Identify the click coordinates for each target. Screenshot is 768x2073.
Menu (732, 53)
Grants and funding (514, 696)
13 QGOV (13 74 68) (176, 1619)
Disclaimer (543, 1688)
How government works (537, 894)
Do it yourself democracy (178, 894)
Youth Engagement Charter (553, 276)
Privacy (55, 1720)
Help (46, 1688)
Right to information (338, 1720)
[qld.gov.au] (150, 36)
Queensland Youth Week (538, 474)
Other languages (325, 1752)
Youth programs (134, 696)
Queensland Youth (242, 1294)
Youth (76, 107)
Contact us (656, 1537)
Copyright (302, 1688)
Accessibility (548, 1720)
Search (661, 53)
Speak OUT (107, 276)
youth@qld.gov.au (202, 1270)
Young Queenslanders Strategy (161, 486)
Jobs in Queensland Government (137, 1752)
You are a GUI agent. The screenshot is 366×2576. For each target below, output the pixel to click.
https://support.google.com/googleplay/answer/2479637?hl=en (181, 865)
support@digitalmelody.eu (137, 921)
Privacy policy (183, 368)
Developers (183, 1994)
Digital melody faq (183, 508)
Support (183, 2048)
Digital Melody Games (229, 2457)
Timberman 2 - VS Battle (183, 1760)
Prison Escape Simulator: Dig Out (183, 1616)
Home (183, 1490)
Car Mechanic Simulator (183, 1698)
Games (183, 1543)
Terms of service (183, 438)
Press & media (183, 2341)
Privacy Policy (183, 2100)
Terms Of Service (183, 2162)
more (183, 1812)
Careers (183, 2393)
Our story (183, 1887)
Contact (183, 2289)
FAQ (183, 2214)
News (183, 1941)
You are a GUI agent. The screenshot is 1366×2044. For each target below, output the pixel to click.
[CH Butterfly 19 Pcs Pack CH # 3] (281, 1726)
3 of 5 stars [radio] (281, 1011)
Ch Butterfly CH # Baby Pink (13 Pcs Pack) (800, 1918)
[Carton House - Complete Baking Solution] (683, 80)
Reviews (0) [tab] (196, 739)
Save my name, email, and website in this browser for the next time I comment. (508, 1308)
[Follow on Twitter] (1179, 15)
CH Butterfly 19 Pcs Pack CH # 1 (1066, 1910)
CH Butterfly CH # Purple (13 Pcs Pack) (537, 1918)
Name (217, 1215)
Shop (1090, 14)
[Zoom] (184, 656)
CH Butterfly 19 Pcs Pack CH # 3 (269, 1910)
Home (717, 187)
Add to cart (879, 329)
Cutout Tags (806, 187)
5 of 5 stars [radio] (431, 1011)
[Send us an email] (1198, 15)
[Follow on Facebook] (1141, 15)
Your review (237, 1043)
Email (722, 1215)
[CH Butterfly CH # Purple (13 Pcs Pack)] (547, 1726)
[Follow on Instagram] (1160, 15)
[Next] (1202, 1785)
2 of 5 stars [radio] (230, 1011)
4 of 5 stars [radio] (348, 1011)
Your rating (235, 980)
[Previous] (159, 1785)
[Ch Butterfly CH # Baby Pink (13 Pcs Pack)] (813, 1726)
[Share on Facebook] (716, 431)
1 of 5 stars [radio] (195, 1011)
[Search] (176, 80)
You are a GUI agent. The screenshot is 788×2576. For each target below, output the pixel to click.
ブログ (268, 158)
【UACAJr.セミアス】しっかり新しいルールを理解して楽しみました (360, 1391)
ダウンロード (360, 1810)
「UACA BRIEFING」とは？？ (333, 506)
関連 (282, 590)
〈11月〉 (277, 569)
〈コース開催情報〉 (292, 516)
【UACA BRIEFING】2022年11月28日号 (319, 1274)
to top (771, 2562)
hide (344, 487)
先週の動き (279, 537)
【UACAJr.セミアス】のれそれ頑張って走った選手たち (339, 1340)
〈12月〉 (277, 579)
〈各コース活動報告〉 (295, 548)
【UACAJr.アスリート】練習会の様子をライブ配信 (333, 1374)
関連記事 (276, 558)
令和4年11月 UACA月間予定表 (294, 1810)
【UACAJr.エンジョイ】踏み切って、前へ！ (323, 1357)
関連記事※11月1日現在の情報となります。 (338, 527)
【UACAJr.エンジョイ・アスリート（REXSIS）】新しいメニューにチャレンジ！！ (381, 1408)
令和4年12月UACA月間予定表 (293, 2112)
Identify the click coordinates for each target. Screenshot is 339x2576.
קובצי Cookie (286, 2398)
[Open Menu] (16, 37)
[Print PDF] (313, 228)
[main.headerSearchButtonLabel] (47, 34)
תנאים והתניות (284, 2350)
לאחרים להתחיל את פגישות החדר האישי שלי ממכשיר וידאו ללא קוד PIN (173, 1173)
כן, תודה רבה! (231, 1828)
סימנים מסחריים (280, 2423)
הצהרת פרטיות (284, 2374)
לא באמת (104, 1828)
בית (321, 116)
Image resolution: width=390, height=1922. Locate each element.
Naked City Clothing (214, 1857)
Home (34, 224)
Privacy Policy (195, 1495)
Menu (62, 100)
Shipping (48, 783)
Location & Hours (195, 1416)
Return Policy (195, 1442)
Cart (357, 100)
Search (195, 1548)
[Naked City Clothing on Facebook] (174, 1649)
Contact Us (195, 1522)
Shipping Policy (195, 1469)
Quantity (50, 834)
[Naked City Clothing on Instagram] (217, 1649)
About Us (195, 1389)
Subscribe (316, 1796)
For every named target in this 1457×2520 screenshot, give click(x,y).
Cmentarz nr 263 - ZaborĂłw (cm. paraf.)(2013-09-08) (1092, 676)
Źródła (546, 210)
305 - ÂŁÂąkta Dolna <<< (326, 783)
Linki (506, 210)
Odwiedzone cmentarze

┄┄┄┄┄┄

EXERCISE BRIEF
Everything from the line containing "to top (771, 2562)" through the last line above should be set down exactly; include no other lines.

EXERCISE SOLUTION
to top (771, 2562)
hide (344, 487)
先週の動き (279, 537)
【UACAJr.セミアス】のれそれ頑張って走った選手たち (339, 1340)
〈12月〉 (277, 579)
〈各コース活動報告〉 (295, 548)
【UACAJr.アスリート】練習会の様子をライブ配信 (333, 1374)
関連記事 (276, 558)
令和4年11月 UACA月間予定表 (294, 1810)
【UACAJr.エンジョイ】踏み切って、前へ！ (323, 1357)
関連記事※11月1日現在の情報となります。 (338, 527)
【UACAJr.エンジョイ・アスリート（REXSIS）】新しいメニューにチャレンジ！！ (381, 1408)
令和4年12月UACA月間予定表 (293, 2112)
Identify the click coordinates for each target. Screenshot is 339x2576.
קובצי Cookie (286, 2398)
[Open Menu] (16, 37)
[Print PDF] (313, 228)
[main.headerSearchButtonLabel] (47, 34)
תנאים והתניות (284, 2350)
לאחרים להתחיל את פגישות החדר האישי שלי ממכשיר וידאו ללא קוד PIN (173, 1173)
כן, תודה רבה! (231, 1828)
סימנים מסחריים (280, 2423)
הצהרת פרטיות (284, 2374)
לא באמת (104, 1828)
בית (321, 116)
Image resolution: width=390, height=1922. Locate each element.
Naked City Clothing (214, 1857)
Home (34, 224)
Privacy Policy (195, 1495)
Menu (62, 100)
Shipping (48, 783)
Location & Hours (195, 1416)
Return Policy (195, 1442)
Cart (357, 100)
Search (195, 1548)
[Naked City Clothing on Facebook] (174, 1649)
Contact Us (195, 1522)
Shipping Policy (195, 1469)
Quantity (50, 834)
[Naked City Clothing on Instagram] (217, 1649)
About Us (195, 1389)
Subscribe (316, 1796)
For every named target in this 1457×2520 screenshot, give click(x,y).
Cmentarz nr 263 - ZaborĂłw (cm. paraf.)(2013-09-08) (1092, 676)
Źródła (546, 210)
305 - ÂŁÂąkta Dolna <<< (326, 783)
Linki (506, 210)
Odwiedzone cmentarze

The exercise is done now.